The future of subprime lender Amigo has been thrown into doubt after its rescue plea was rejected by the High Court.
Shares in the troubled guarantor lender were slashed in half on Tuesday morning after the court decision fuelled concerns that the business could be forced into administration.
Amigo had previously said that the rescue plan, which would see it hand out lower than expected compensation packages to customers, was integral to its survival.
Mr Justice Miles stated that he was “not satisfied that the court should sanction the scheme”.
It came after two weeks of significant losses in the company’s share price after the Financing Conduct Authority (FCA) also criticised the scheme.
Amigo said that 95% of customers who had been mis-sold loans, and were due compensation, had approved the plan.
The lender, which typically charges 49.9% interest, offers loans to borrowers with poor credit histories on the basis that they have a friend or family member act as a guarantor.

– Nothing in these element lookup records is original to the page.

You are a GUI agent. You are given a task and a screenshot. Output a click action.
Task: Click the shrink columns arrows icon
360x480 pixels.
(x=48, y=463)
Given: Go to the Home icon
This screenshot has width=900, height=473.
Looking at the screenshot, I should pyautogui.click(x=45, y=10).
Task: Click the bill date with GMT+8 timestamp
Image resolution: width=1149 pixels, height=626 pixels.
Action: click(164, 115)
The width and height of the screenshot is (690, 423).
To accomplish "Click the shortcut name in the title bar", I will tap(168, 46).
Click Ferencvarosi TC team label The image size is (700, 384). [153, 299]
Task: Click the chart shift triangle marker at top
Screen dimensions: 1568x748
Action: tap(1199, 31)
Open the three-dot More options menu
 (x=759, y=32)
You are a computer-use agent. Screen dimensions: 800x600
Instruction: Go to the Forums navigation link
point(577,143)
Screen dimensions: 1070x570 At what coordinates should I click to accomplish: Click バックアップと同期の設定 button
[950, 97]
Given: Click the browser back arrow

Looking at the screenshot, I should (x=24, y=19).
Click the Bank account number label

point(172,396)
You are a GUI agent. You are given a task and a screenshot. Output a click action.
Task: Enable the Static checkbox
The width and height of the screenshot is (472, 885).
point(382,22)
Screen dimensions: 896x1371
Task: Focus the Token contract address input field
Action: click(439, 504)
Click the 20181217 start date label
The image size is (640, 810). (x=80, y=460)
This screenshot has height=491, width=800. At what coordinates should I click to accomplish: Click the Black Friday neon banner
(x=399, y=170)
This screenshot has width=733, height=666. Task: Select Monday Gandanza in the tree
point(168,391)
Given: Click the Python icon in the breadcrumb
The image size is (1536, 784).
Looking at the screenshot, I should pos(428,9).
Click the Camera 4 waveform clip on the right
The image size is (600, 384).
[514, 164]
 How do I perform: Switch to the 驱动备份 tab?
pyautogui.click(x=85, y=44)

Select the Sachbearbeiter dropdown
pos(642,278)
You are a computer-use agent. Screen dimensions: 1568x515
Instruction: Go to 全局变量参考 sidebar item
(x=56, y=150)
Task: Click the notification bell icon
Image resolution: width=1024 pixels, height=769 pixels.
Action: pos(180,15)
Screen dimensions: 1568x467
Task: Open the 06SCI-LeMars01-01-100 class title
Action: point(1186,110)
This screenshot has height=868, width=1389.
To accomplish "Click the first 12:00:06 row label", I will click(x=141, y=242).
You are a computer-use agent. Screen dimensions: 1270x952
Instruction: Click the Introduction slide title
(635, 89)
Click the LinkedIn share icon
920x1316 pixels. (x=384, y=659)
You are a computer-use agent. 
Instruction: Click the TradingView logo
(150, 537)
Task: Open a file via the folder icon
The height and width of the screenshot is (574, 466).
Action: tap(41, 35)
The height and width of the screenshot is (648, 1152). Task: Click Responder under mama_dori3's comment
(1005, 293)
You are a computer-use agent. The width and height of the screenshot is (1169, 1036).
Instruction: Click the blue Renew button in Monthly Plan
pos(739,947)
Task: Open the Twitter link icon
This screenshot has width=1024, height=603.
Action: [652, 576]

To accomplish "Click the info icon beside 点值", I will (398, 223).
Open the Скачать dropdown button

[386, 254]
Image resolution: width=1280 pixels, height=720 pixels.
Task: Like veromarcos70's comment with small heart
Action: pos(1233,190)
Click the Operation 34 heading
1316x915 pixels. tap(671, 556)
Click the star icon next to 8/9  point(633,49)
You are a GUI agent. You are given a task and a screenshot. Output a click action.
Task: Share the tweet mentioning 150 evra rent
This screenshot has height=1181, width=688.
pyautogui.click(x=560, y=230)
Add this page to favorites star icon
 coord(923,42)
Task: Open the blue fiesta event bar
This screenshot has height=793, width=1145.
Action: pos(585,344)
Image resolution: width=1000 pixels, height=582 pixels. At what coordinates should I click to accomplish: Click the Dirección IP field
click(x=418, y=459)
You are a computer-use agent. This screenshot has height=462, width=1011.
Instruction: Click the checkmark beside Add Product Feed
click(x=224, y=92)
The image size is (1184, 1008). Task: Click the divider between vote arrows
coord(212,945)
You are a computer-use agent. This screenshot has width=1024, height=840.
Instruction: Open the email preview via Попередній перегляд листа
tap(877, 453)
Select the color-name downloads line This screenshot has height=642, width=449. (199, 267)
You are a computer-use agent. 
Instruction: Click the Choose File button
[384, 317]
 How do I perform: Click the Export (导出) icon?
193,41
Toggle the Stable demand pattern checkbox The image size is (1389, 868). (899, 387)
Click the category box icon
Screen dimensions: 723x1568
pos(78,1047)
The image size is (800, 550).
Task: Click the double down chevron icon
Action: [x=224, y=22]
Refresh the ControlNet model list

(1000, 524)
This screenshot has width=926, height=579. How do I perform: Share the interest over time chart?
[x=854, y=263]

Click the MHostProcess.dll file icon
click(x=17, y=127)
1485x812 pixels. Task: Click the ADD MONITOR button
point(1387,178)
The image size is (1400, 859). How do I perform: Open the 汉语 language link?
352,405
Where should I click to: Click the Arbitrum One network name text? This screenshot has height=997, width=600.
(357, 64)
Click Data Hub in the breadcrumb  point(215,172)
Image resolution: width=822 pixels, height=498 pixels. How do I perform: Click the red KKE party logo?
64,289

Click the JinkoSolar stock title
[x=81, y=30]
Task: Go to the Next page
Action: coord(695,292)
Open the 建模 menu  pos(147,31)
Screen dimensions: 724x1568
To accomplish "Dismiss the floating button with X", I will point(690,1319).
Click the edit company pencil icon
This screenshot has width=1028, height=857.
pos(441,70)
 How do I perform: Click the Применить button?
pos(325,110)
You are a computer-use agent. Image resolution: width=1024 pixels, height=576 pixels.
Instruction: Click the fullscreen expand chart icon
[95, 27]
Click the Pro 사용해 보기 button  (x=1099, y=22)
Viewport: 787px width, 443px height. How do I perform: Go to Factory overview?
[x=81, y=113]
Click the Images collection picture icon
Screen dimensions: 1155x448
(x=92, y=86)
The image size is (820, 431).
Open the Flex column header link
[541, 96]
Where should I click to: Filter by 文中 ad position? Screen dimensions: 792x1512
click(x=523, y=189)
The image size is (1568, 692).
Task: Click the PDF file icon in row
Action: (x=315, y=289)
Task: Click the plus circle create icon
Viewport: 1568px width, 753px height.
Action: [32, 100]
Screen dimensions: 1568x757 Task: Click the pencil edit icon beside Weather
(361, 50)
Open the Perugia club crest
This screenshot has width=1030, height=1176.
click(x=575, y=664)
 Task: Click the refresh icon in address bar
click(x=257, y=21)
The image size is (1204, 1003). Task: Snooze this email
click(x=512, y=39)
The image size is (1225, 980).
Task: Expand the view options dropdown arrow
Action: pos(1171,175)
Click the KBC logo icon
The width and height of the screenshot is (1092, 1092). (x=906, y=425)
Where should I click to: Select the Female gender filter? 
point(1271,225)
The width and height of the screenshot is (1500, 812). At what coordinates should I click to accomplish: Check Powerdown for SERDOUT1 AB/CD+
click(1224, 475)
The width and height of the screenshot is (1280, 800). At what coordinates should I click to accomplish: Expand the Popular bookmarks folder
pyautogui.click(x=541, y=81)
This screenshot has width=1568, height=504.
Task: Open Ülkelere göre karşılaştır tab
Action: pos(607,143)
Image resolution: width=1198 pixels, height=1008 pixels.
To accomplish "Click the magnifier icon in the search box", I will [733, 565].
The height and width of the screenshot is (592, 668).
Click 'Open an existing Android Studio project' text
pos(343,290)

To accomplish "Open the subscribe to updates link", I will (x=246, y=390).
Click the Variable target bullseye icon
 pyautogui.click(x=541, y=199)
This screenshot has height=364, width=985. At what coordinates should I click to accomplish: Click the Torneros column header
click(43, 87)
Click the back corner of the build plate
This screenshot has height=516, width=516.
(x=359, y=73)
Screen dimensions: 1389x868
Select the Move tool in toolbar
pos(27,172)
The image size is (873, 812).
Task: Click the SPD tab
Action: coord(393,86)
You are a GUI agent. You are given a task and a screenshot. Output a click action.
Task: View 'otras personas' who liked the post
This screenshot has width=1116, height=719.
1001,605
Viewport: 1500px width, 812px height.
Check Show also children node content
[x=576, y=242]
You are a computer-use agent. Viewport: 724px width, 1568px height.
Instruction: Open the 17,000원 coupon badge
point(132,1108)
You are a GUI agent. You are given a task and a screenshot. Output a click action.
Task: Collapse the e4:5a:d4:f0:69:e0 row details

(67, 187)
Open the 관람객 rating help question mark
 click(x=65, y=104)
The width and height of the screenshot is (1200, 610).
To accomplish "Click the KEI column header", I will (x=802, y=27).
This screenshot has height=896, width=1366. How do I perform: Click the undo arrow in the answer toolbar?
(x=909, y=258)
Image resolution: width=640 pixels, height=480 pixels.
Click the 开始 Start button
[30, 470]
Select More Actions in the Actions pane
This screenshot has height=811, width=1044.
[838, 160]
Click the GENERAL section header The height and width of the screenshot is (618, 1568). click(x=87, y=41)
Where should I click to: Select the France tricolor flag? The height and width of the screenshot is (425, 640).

It has come under fire over fears that many of its former customers are expected to receive around 10% of the claims, according to the judge, although customers could still receive more.
Gary Jennison, chief executive officer of the business, said: “Amigo is incredibly disappointed that the scheme has not been approved despite the 74,877 customers who voted in support [of it], representing over 95% of those who voted.
“We are currently reviewing all our options and will provide an update at the earliest opportunity.”
Shares were 51.8% lower at 8.98p after early trading.